Il est entendu que, dans nos sociétés modernes, « il n’y a plus de classes ». De quelque souche qu’ils descendent, tous les citoyens sont égaux devant la loi. Ils jouissent des mêmes droits politiques. Ils ont libre accès aux mêmes fonctions. La société n’est plus une hiérarchie de mondes distincts : tous ses membres sont placés officiellement sur le même plan. En fait, que de profondes distinctions continuent de les séparer, on le sait de reste.

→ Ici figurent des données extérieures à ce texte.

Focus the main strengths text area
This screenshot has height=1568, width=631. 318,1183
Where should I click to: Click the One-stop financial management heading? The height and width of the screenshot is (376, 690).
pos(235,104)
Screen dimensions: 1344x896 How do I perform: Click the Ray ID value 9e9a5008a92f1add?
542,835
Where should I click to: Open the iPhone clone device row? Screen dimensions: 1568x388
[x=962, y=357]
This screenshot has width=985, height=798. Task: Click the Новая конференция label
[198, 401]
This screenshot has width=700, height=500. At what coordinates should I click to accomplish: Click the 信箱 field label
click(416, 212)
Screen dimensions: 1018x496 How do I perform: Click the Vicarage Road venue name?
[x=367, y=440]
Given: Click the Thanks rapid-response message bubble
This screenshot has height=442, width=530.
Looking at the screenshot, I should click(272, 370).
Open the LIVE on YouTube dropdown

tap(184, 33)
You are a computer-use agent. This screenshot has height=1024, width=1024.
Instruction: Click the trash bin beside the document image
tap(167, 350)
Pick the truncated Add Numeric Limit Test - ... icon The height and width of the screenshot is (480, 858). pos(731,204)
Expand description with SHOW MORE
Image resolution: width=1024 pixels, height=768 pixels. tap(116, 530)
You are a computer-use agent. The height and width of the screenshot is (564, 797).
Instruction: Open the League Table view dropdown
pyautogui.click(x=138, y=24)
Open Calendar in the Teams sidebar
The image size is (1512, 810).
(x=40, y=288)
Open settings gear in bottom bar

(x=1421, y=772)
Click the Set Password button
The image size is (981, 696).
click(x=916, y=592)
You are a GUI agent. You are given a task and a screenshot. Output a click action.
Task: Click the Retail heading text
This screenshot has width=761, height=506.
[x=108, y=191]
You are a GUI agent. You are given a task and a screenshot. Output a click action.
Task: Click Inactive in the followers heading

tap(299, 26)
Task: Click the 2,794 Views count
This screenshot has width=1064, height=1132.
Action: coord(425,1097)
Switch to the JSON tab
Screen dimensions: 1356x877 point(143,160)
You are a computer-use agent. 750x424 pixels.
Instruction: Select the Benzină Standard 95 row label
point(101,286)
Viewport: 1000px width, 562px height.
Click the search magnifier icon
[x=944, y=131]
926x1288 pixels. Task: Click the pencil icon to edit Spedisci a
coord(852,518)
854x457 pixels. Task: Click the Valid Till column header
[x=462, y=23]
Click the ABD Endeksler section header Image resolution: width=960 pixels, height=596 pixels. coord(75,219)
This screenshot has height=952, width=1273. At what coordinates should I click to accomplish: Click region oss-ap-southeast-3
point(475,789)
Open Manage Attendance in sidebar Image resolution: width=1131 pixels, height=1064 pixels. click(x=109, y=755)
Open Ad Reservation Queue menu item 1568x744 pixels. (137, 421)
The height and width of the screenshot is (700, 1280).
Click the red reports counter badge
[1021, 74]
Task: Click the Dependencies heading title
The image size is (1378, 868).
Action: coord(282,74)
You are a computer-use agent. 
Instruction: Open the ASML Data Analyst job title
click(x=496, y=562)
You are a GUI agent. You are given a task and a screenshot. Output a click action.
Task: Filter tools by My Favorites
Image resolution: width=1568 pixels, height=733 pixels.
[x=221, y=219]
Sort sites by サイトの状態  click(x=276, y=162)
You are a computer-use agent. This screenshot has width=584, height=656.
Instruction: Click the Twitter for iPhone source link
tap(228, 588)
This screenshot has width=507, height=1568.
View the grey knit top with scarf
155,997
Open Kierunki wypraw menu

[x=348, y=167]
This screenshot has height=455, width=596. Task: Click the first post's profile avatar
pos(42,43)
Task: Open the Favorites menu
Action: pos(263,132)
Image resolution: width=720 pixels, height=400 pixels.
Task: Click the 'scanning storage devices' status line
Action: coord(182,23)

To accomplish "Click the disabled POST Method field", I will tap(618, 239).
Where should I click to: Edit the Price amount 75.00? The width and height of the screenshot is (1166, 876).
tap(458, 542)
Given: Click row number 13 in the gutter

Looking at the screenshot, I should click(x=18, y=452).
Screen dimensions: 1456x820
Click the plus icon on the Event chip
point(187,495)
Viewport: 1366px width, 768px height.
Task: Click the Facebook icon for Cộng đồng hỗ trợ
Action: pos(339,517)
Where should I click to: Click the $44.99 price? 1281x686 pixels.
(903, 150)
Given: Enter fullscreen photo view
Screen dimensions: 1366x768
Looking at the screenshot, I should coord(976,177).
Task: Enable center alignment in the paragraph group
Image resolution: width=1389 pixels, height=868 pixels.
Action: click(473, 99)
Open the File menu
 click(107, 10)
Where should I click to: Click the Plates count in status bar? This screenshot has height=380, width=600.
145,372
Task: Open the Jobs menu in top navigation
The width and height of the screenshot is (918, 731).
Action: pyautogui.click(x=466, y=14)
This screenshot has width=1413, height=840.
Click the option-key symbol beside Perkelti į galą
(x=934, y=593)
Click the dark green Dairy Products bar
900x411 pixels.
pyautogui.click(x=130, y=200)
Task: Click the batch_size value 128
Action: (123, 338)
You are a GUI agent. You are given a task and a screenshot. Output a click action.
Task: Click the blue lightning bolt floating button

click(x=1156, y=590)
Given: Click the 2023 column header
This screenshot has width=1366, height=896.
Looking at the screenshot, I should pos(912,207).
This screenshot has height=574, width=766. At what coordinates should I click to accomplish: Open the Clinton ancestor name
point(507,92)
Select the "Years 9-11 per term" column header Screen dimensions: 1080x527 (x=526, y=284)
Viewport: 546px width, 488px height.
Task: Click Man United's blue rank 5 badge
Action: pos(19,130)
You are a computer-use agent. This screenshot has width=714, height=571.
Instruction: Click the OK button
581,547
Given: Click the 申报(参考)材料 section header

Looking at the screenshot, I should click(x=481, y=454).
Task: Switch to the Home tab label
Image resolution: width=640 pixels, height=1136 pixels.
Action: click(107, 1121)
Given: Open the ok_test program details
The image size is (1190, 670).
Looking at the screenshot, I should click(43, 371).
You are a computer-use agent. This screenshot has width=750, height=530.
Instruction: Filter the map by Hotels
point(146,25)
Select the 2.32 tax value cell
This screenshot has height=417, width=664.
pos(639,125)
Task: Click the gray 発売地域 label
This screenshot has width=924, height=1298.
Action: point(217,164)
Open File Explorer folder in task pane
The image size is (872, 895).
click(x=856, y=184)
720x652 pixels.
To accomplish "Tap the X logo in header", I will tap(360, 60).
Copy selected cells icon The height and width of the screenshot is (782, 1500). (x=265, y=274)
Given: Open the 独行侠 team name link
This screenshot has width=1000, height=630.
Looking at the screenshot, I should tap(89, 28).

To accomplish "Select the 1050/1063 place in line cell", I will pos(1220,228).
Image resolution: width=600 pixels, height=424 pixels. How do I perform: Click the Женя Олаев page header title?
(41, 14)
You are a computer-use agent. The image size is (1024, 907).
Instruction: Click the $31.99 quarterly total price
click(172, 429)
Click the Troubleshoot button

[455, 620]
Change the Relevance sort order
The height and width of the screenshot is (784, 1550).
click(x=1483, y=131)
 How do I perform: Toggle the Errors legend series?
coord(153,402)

Manifestées par la différence des costumes et des manières, ces distinctions correspondent aussi, d’une façon générale, à des inégalités de traitements consacrées par les mœurs, sinon sanctionnées par les lois. L’homme « comme il faut », fût-il criminel, ne sera pas traité comme le pauvre hère. Le rang social en impose même à la police. Il en impose en tout cas à l’administration. La considération dont certains citoyens sont entourés leur garantit ainsi une puissance sociale particulière, et se traduit, dans la vie de tous les jours, sinon par des privilèges proprement dits, au moins par des avantages indéniables[1]. Or, à quoi tient ordinairement cette considération ? Pour une part, sans doute, à la fonction exercée ; pour une autre part, plus certainement, à la richesse possédée. Il est généralement admis, par exemple, qu’il est plus honorable, et comme plus noble d’être avocat que d’être greffier, d’être maître de forges que d’être forgeron, d’être médecin que d’être

  1. V. Goblot, Les Classes sociales, dans la Revue d’Économie politique, janvier 1899.